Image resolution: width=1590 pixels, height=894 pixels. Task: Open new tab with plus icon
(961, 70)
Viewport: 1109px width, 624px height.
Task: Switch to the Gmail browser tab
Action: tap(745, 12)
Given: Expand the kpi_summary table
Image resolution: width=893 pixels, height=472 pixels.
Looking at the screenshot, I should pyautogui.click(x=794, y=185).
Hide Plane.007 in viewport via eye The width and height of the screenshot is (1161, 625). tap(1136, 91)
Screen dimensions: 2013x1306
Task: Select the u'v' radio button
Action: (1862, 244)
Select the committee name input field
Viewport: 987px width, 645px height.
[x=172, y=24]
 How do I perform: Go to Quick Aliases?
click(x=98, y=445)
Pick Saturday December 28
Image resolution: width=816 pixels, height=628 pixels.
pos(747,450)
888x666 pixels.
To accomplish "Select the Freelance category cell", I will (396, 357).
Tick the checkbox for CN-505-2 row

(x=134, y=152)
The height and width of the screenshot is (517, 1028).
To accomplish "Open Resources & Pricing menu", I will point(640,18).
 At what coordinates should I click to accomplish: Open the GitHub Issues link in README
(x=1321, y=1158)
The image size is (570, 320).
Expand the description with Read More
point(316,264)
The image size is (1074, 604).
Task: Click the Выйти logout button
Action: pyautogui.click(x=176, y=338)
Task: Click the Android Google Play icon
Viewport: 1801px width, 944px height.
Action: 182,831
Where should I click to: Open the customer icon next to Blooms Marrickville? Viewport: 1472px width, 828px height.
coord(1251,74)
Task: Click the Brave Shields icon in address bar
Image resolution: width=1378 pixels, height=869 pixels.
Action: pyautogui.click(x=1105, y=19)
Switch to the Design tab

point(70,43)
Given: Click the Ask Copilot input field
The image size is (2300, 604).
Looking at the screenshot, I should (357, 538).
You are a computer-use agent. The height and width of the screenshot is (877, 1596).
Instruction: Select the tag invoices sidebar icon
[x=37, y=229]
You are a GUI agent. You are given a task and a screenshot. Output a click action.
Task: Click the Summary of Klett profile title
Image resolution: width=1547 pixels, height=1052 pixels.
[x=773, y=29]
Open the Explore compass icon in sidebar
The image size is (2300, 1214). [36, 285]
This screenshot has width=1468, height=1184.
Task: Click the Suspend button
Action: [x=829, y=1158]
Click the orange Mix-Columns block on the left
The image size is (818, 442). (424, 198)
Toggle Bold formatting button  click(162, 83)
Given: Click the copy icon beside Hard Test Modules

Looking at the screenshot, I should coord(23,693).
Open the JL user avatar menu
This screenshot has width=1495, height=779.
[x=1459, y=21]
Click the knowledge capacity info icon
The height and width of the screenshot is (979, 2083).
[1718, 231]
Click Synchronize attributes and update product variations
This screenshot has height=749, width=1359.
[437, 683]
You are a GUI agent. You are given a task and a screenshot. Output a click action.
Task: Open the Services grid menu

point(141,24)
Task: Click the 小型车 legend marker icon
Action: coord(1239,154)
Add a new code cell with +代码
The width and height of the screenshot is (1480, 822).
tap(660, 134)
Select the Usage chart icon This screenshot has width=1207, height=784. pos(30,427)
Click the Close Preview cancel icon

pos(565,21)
# # # # # # #
## Your goal
Find the string "input" in the listing and copy every line in which it occurs.

## Exercise solution
Select the committee name input field
Given: Click the Ask Copilot input field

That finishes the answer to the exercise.